*Directions for this task*: Count the lines in the items below that contain the word "Select", and give only that number.

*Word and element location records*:
——

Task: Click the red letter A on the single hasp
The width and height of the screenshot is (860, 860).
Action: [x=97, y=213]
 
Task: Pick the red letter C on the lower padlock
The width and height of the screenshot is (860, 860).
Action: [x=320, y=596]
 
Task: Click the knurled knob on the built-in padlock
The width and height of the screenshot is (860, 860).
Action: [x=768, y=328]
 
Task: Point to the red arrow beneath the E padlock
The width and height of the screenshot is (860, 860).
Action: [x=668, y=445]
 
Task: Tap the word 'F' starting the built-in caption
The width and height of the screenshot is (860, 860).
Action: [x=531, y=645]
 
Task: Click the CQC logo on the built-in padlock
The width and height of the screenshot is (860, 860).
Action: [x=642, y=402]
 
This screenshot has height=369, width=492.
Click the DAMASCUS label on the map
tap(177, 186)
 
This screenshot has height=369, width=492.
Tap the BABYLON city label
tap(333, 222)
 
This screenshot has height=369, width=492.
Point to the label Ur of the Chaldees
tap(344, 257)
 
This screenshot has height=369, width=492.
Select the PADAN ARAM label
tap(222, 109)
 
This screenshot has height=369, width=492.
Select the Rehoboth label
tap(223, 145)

——

*Task output*: 2